Con tal propósito formula un cargo por la causal primera de casación, que fue replicado (f.° 33, ibidem ). CARGO ÚNICO Acusa la sentencia del Tribunal, de ser violatoria, por la vía indirecta, en la modalidad de aplicación indebida, de los artículos 51, 60, 61 y 145 del CPTSS, 212 del CST, 177 y 195 del CPC y 105 y 106 del Decreto 1260 de 1970, violación de medio que condujo a la aplicación indebida de los artículos 11 de la Ley 776 de 2002 y 13 de la Ley 797 de 2003 y a la « infracción indirecta» del artículo 13 del Decreto 1889 de 1994 (f.° 18, cuaderno de casación).

Afirma, que la segunda instancia incurrió en los siguientes yerros fácticos: 1. Dar por demostrado, sin estarlo, que el Juzgado «…excedió el objeto de la litis sacrificando el derecho sustancial de los reclamantes» […] error de hecho. 2. No dar por demostrado, estándolo, que los actores no demostraron su alegada condición de padres del causante.

Error de derecho (f.° 18, ibidem ). Sostiene, que no fue estimada la demanda por el Juez de apelación y que fueron mal valoradas la Resolución n.° 192 de 2006, el informe de investigación administrativa y el interrogatorio de parte absuelto por la representante legal de la entidad de seguridad social. Argumenta, que el error en la falta de apreciación de la demanda es evidente porque en ella se dijo, tanto en los hechos, como en las pretensiones, que se aspiraba a una pensión para los padres del causante, motivo por el cual, contrario a lo afirmado por el Tribunal, no hubo un exceso en el objeto de la litis, en el campo de la competencia funcional del Juez, pues lo que se presentó fue el incumplimiento de la carga probatoria de los demandantes.

Explica, que de conformidad con el artículo 177 del CPC, concernía a estos demostrar la filiación, habiendo incurrido el fallador en un yerro de derecho al analizar equivocadamente la resolución administrativa de negación de la pensión, el informe de investigación y el interrogatorio de parte de la representante legal de la accionada, habiéndose tipificado, en aras de la discusión, una confesión judicial provocada en el interrogatorio, medios de convicción a partir de los cuales se estableció el estado civil y parentesco de los demandantes, con lo cual, se acudió a un medio probatorio no autorizado por la ley, que para el efecto establece una solemnidad sustancial para la validez del acto, como se infiere de los artículos 212 del CST, 105 y 106 del DL 1260 de 1970 y 13 del D 1889 de 1994, según lo estableció esta Corporación en la sentencia CSJ SL, 8 mar. 2004, rad. 21501 (f.° 16 a 20, cuaderno de casación).

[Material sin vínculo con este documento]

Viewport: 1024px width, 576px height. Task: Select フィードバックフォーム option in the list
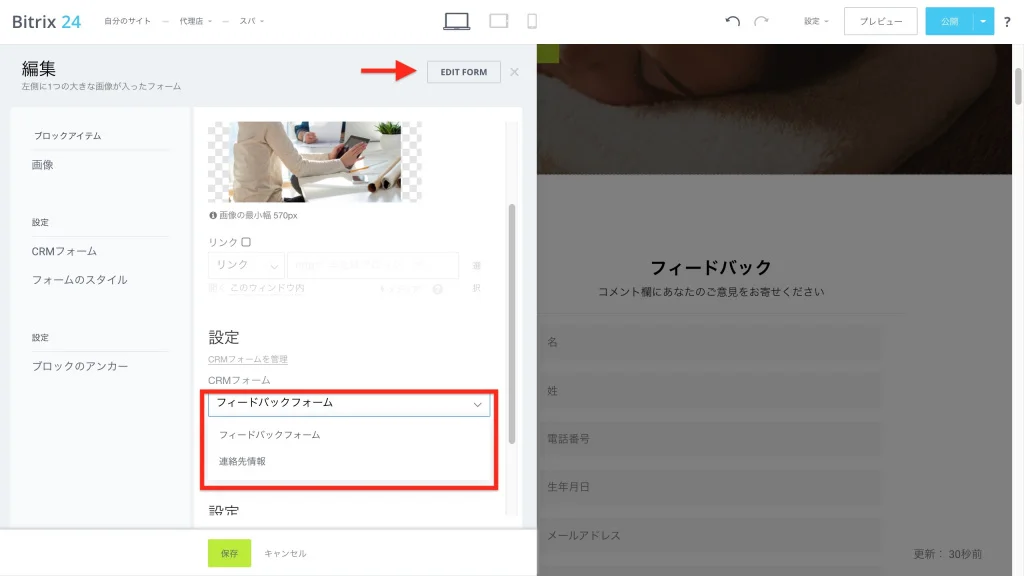[269, 434]
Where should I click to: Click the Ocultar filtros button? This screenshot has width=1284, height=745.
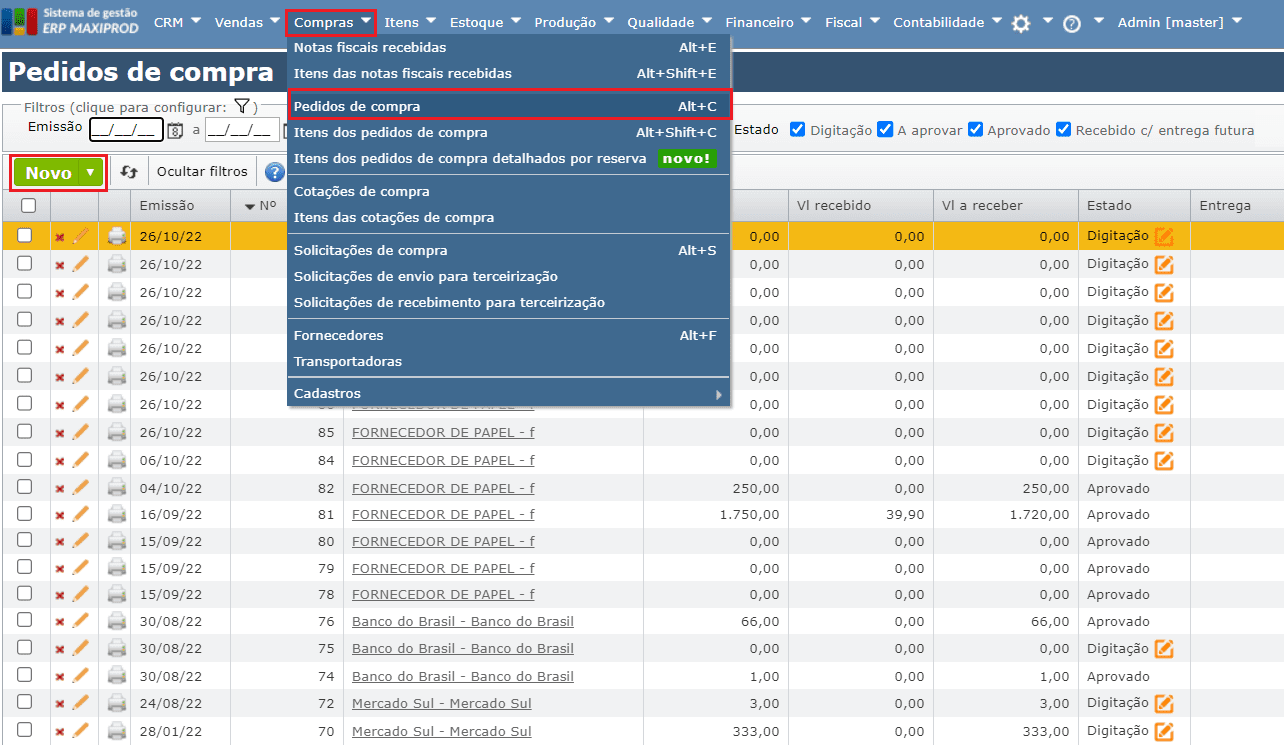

RÉPLICA Manifiesta que la sustentación del cargo no logra quebrar lo decidido en la sentencia, dado que no se demuestra de manera fehaciente, objetiva y clara que en la apreciación, calificación o interpretación de los medios de prueba aducidos al proceso, se hubiera incurrido en falsas premisas, o tomado hechos inexactos o incompletos para distorsionar las pruebas, que hubieran podido configurar los errores de hecho o de derecho planteados, en especial cuando la recurrente no contestó la demanda en oportunidad (f.° 24 a 32, ibidem ).

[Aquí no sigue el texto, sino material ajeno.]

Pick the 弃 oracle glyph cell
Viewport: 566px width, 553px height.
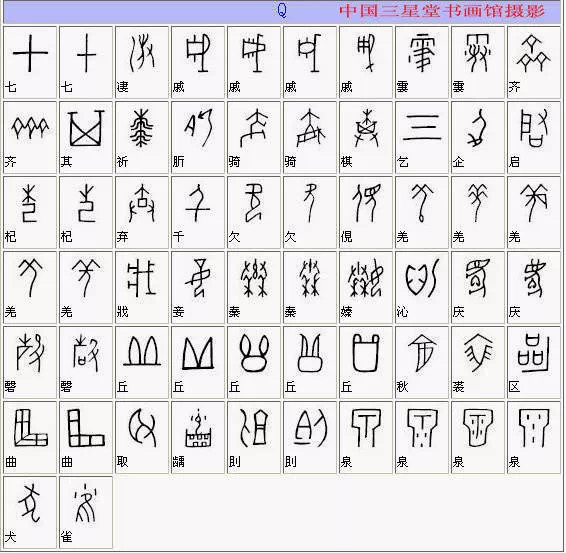(142, 213)
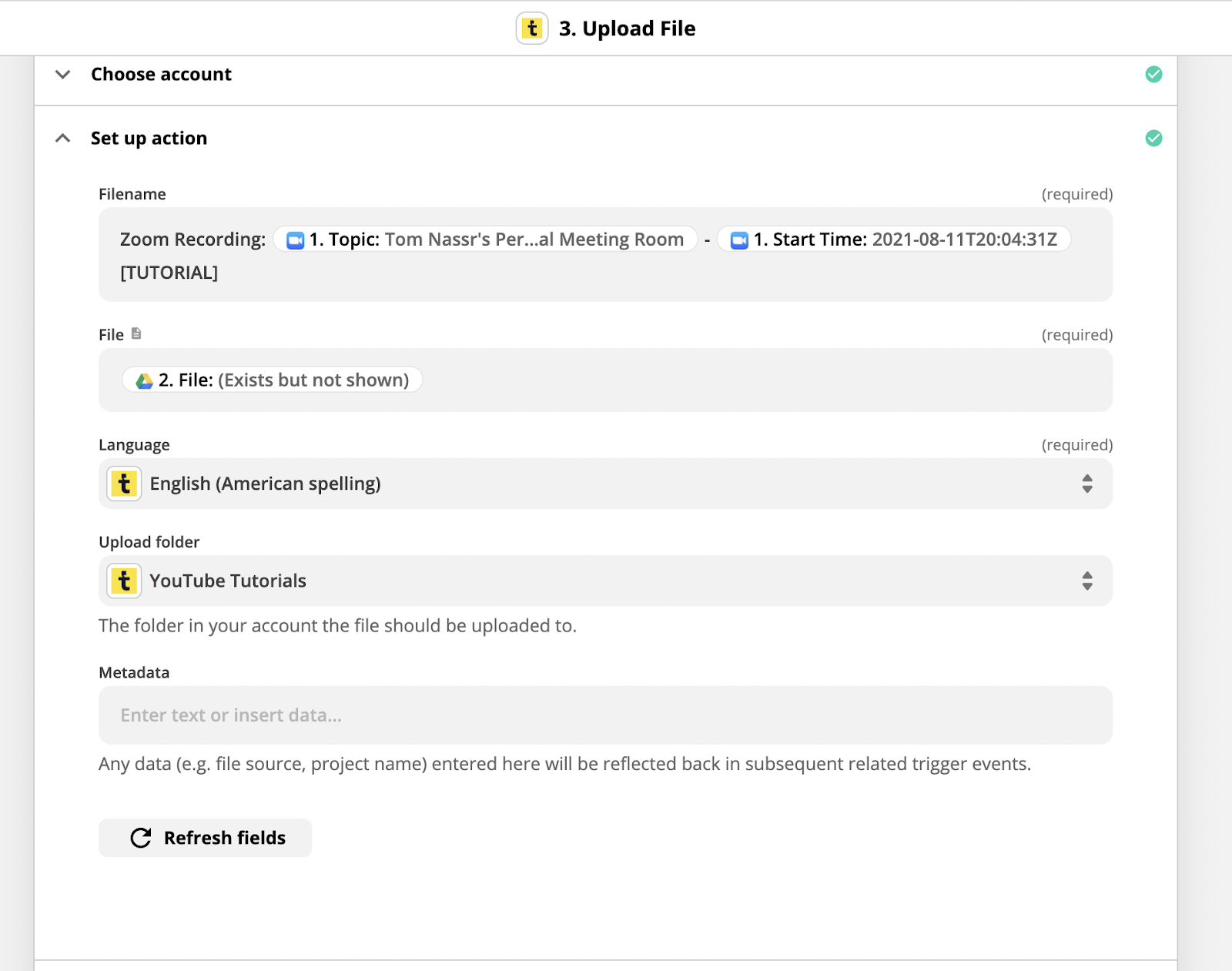
Task: Select the Topic data pill in Filename
Action: point(485,239)
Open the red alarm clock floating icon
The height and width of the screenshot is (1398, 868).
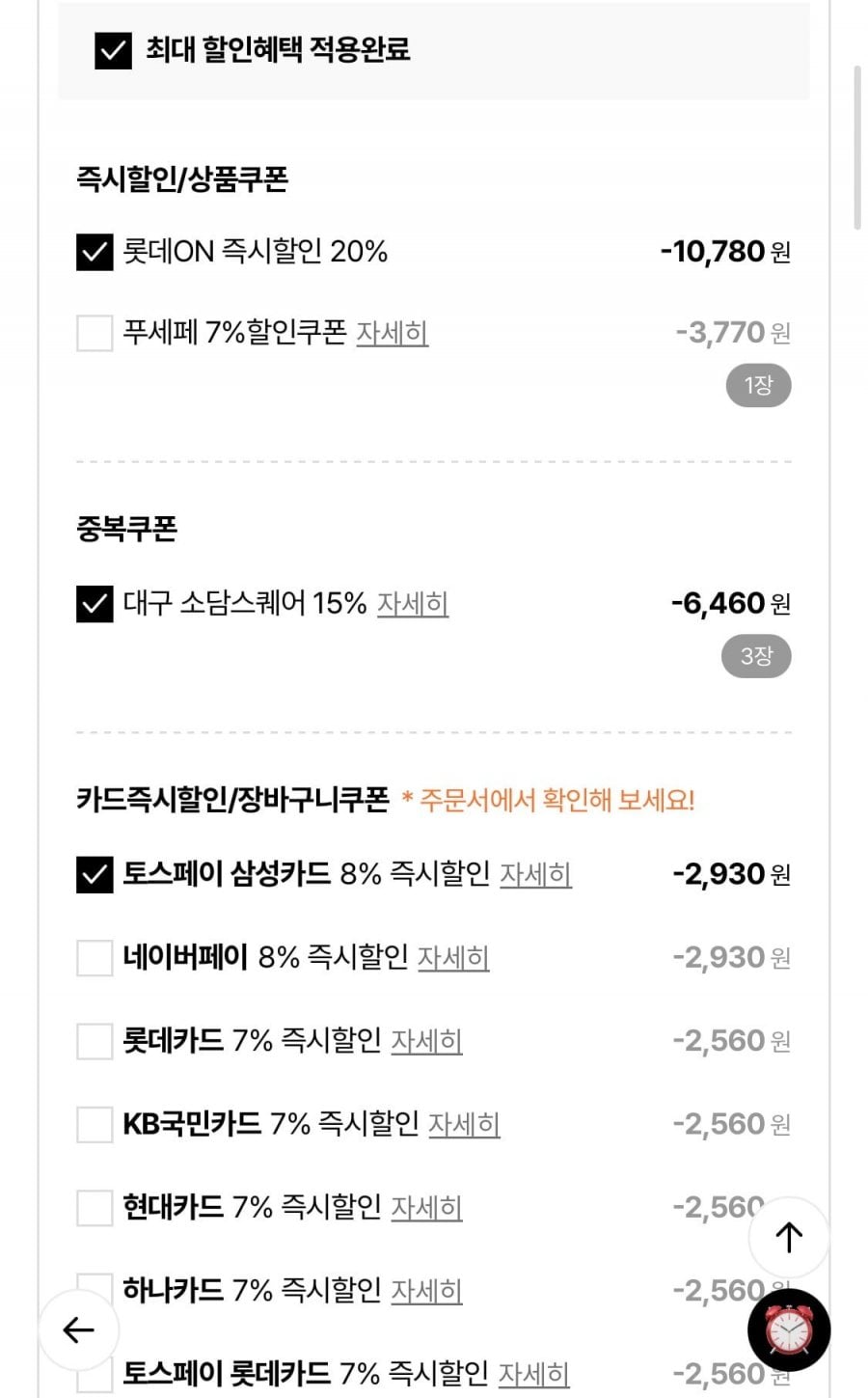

CONSIDERACIONES A partir de la premisa de que el recurso de casación, por extraordinario, debe ser formulado por quién a él acude, con sujeción a unas reglas, que están previamente establecidas en los artículos 87, 90 y 91 del CPTSS, en armonía con las de la Ley 16 de 1969, debe hacer notar la Corte a la censura, que el cargo evidencia la falencia técnica insubsanable de que, no obstante estar enderezado por la vía indirecta, en la modalidad de aplicación indebida, que exige para su demostración, el planteamiento del debate de legalidad a la sentencia de segundo grado, exclusivamente a partir de las pruebas, con total prescindencia de discusiones de estirpe jurídica, termina aduciendo, principalmente, argumentos de esta naturaleza, en cuanto cuestiona la sentencia del Tribunal, argumentando que los demandantes tenían la carga de acreditar su parentesco (su calidad de ascendientes), con el causante, tópico que no es de talante fáctico probatorio, en cuanto no atañe con el contenido de ninguna probanza o pieza del proceso y la forma como el Juez de la apelación ejerció su actividad de valoración, respecto a una u otra.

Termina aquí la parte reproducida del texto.